### Trecho do texto
Vinte anos depois que Senna faleceu ele
ainda é um herói para o brasileiro e mesmo que tenhamos outro
campeão nas pistas Senna continuará na distinção máxima. Essa
admiração acima da média é hoje uma história pronta, fechada,
que não mudará mais e que foi interrompida no auge da performance.
Senna teve tal impacto na vida do brasileiro que, talvez seja o único
brasileiro que despertou numa criança o desejo de ser como ele e não
como Pelé.
Para um garoto que conta hoje com 20
anos e que ,portanto, veio ao mundo no mesmo ano em que Senna se foi,
o pilôto é parte de um imaginário que pode ser compreendido pela
existencia de uma imensa quantidade de matérias jornalísticas e
filmes postados na internet. Para reforçar um pouco mais essa
admiração que existe de forma muito visivel entre os mais jovens,
há ainda os comentários do pai e as matérias de televisão com
pessoas que conviveram com Ayrton Senna.
Mesmo após a sua morte e sete títulos
de Schumacher na categoria, Senna permanece na condição de mito. De
tal forma que até mesmo na Europa há pessoas que entendem que Senna
era superior ao alemão Michael Schumacher. Nos ultimos dias Senna
esteve tão evidente na mídia quanto as tensões na Ucrania. E a
razão disso não é a mídia isoladamente que, de fato, se apropria
da oportunidade que o tema oferece para mais publicações. A razão
é, na prática, o próprio pilôto, o seu estilo profissional, as
suas marcas e o seu estilo pessoal.
Em resumo, Senna é uma figura singular
no meio, totalmente distinguível. A mídia, óbviamente, vai dar
destaque aos que estão ou estiveram no tôpo. Alguem hoje, por
exemplo, lembra de Scot Speed, um americano que chegou na F1 com
muitas palavras mas não sabia escolher que pneus usar num GP?
Senna se destacou e permanece nessa
condição em função dos seus próprios êxitos. De uma certa forma
é possível dizer que Ayrton Senna ofuscou outros grandes nomes do
nosso esporte. Para fazer uma comparação mais atual, Senna tem mais
importancia no imaginário dos mais jovens do que o tenista Gustavo
Kuerten, outro dos nossos nomes brilhantes do esporte, que um amigo
meu disse ser o Senna da raquete no dia da histórica e surpreendente
vitória em Roland Garros..

### O que fazer
Para cada afirmação, diga se ela concorda com o texto sobre Ayrton Senna e responda sim ou não, citando entre aspas, palavra por palavra, o trecho que decide. (a) Schumacher conquistou sete títulos na categoria. (b) A mídia sozinha é a razão de Senna estar em evidência nos últimos dias. (c) Um amigo de quem escreve chamou Gustavo Kuerten de "o Senna da raquete". As linhas abaixo têm outra origem.

### Dados exibidos

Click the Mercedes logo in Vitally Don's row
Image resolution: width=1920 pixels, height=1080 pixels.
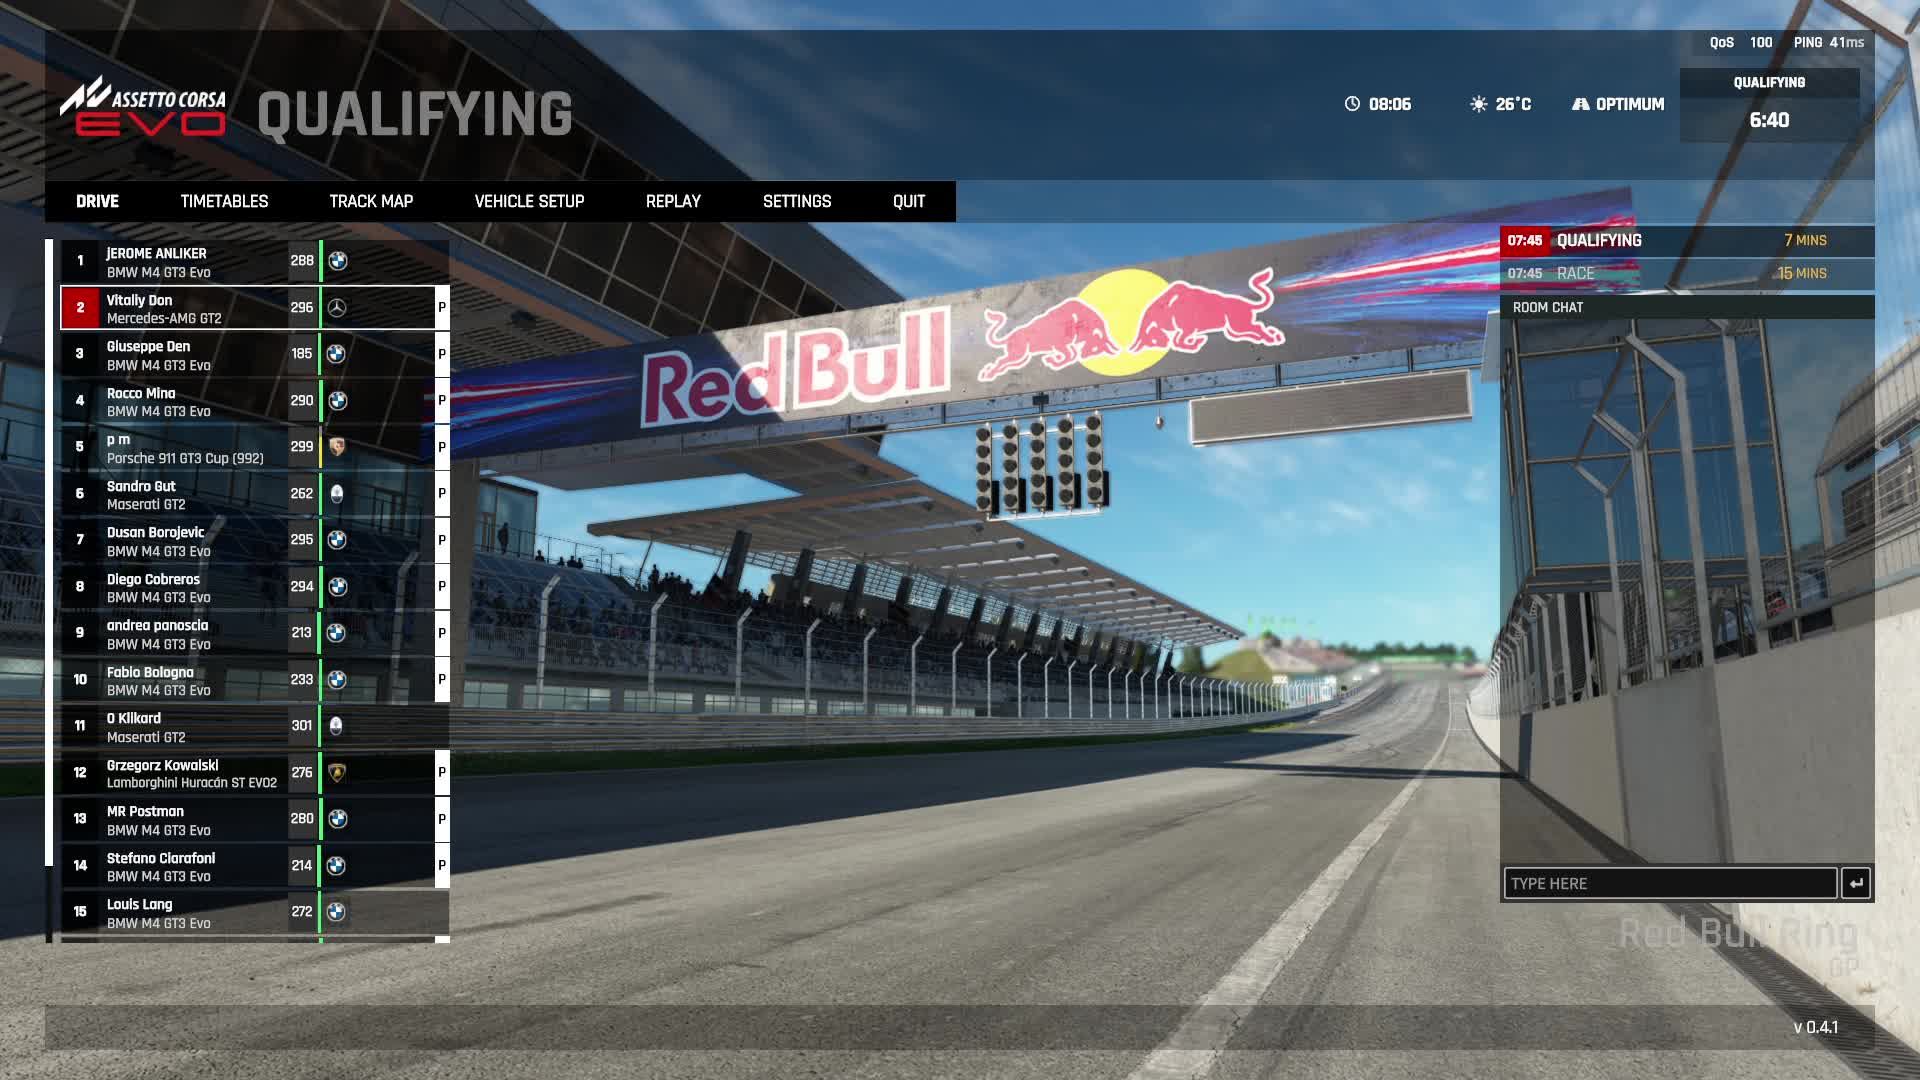point(337,308)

### Resposta
(a) Sim: "sete títulos de Schumacher na categoria".
(b) Não: "a razão disso não é a mídia isoladamente".
(c) Sim: "um amigo meu disse ser o Senna da raquete".